Um pequeno parêntesis sobre a clínica do caso apresentado, a respeito da função do tóxico: será que aquilo que foi chamado de necessidade de anestesiamento não seria uma maneira de tentar calar uma ameaça de retorno alucinatório de experiências precoces? Certamente, é possível dizer que é para anestesiar as emoções. Entretanto, as emoções que estão em jogo não são as emoções no sentido habitual do termo; são os tsunamis do mundo emocional da primeira infância. É isso que ataca desde o interior, e que a paciente vai tentar transmitir à analista de uma maneira ou de outra. Mas, ao mesmo tempo, a paciente tem necessidade de se proteger porque isso ataca e desorganiza a sua vida.
As experiências precoces que não foram integradas retornam com características da própria época precoce, ou seja, a grande raiva da criança pequena, as angústias devastadoras da primeira infância, é isso que ataca o eu adulto. Talvez o alvo não seja a destrutividade, e sim criar lugar no aparelho psíquico. O sujeito então se defende do retorno vivido como destrutivo, talvez sentido como destrutividade, mas trata-se de uma necessidade de encontrar um lugar para ser integrado. Isso tem muita importância no que se refere à maneira como interpretamos tais manifestações.
Segundo aspecto daquilo que retorna de maneira alucinatória: as experiências precoces retornam com características da linguagem da época, isto é, não com características da linguagem verbal e sim com características da linguagem que existe nos dois primeiros anos da vida da criança – a linguagem da mímica, a linguagem gestual, postural, do afeto, da sensorialidade, do ato… São características que vemos muitas vezes na clínica do caso apresentado.

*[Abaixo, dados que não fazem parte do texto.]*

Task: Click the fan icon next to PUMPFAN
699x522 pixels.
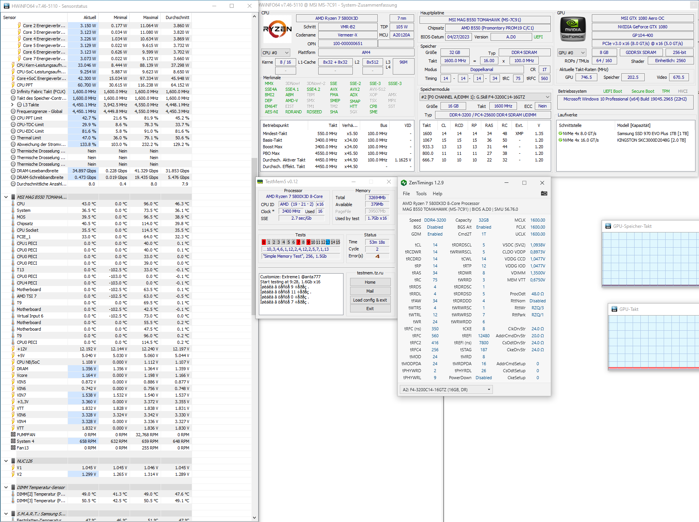Action: pyautogui.click(x=12, y=434)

A paciente tenta expressar uma série de coisas por meio de linguagens que não são uma linguagem verbal.
Isso abre uma grande questão sobre a concepção da associatividade do método. O peso do pensamento de um certo número de lacanianos – não de Lacan – foi dizer que a associatividade é verbal, o que não é a posição de Freud e eu nem acho que seja a posição de Lacan. Quando Lacan diz que o inconsciente é estruturado como uma linguagem, ele não diz que o inconsciente é estruturado pela linguagem verbal. Ele diz que o campo representativo do sujeito humano se organiza como uma linguagem, tudo podendo ser entendido como buscando se organizar à maneira de uma linguagem. Logo, nós precisamos de uma compreensão da associatividade que integre não apenas a associatividade verbal, mas também a associatividade dos atos, dos gestos, das mímicas, das posturas…
Freud possui belas fórmulas para falar disso. Ele diz que o corpo, sob todas as suas formas, tem sua palavra a dizer; é uma maneira de dizer que se trata de linguagem. Em outro momento, no primeiro texto dos “Estudos sobre a histeria”, Freud diz que isso vem se misturar à conversa. Toda a sintomatologia corporal, mimo-gesto-postural da paciente do caso apresentado se mistura à conversa psicanalítica. Aqui talvez haja um debate em torno da questão de saber se trata-se de não associatividade ou de uma outra forma de associatividade.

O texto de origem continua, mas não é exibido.